Um dos traços fundamentais da esquerda, entretanto, está na recusa em compreender a sociedade como uma associação entre indivíduos que entram virtualmente em acordo a fim de realizar, da melhor maneira possível, seus interesses particulares. Para a esquerda, a consequência fundamental dessa distorção é a compreensão da “liberdade” simplesmente como o nome que damos para o sistema de defesa dos interesses particulares dos indivíduos, de suas propriedades privadas e de seus modos de expressão.
Em última instância, toda extensão do conceito de liberdade acaba por ser pensada como modulação do direito de propriedade. No entanto, essa noção de liberdade talvez seja uma forma muito difundida de patologia social, pois, ao impor uma atomização social desagregadora, nos impede de ver como, no interior do meu próprio interesse, pulsa algo mais do que a mera emulação de um sistema particularista. Ela impede a compreensão de como o sujeito é sempre habitado por algo que não se deixa pensar sob a forma do indivíduo.
O pensamento conservador procura criticar tal ideia ao tentar nos fazer acreditar que toda ditadura é necessariamente baseada na crítica do individualismo. Como se nossa democracia estivesse segura lá onde o individualismo impera. A prova disso seria o fato de situações de anomia, famílias desagregadas e crise econômica serem pretensamente o terreno fértil para ditaduras. Um pouco como quem diz: lá onde a família, a prosperidade e a crença na lei não funcionam bem, lá onde os esteios do indivíduo entram em colapso, a voz sedutora dos discursos totalitários está à espreita.
Se realmente quisermos pensar a extensão do totalitarismo, será interessante perguntar por que personalidades autoritárias aparecem também em famílias muito bem ajustadas e sólidas, em sujeitos muito bem adaptados a nossas sociedades e a nosso padrão de prosperidade. Teríamos surpresas interessantes se estudássemos o perfil psicológico daqueles que votam em governos que criam sistemas globais de fichamento e controle de populações, rondas contra imigrantes, alimentam a xenofobia e a lógica da fronteira.

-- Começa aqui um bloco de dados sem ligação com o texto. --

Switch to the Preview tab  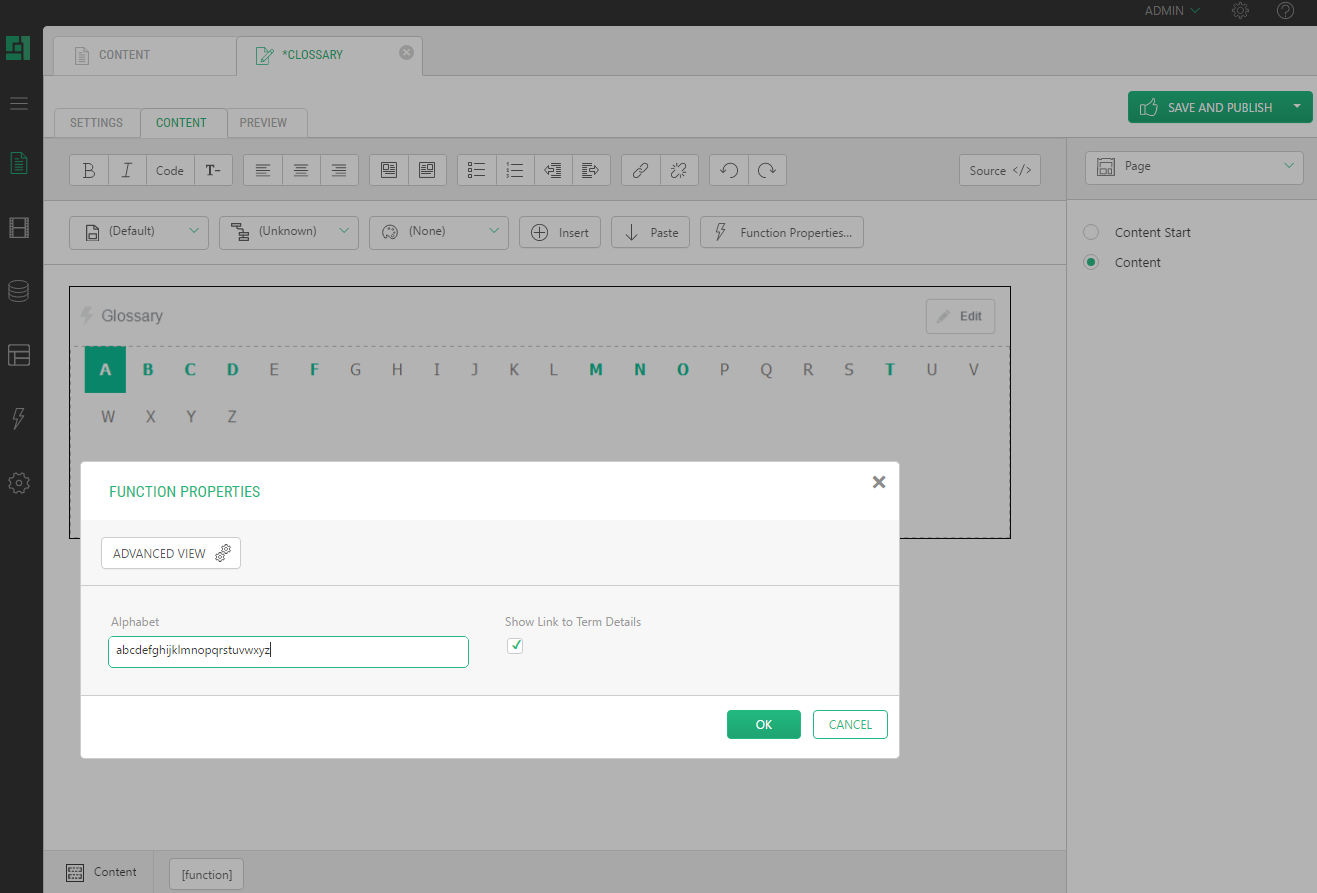pyautogui.click(x=263, y=123)
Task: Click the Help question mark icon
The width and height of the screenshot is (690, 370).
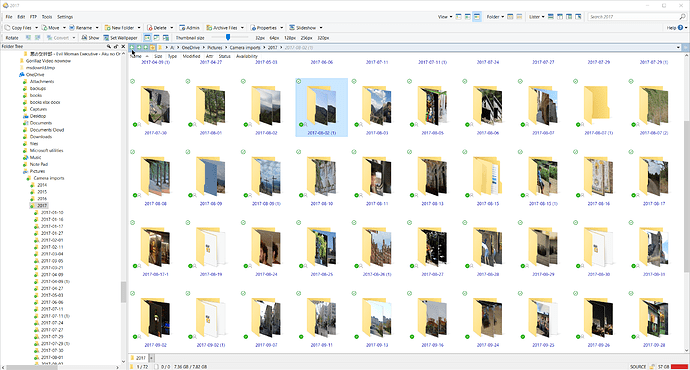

Isso explica por que não foram poucos aqueles que, no século XX, insistiram que o indivíduo moderno é, na verdade, produzido pela internalização de profundos processos disciplinares e repressivos. A boa questão é: com o que preciso me conformar para poder ser reconhecido como indivíduo dotado de interesses “próprios”? O que preciso perder e fazer calar para que tudo o que se apresenta à minha experiência só possa ser pensado como experiência de um indivíduo?
Sofre-se muitas vezes por não ser um indivíduo, ou seja, por não ter à sua disposição as condições sociais necessárias para a afirmação de uma individualidade almejada. No entanto, sofre-se também por ser apenas um indivíduo. Há um sofrimento vindo da incapacidade em pensar aquilo que, dentro de si mesmo, não se submete à forma coerente de uma pessoa fortemente individualizada com sua identidade compulsivamente afirmada. Esta é uma das lições mais importantes de Sigmund Freud, com sua ideia de que o próprio processo de formação da individualidade, de constituição do Eu é indissociável de experiências patológicas de sofrimento.18 Nesse caso, sofre-se exatamente por ser um indivíduo. A esquerda deve ser sensível a tal modalidade de sofrimento social.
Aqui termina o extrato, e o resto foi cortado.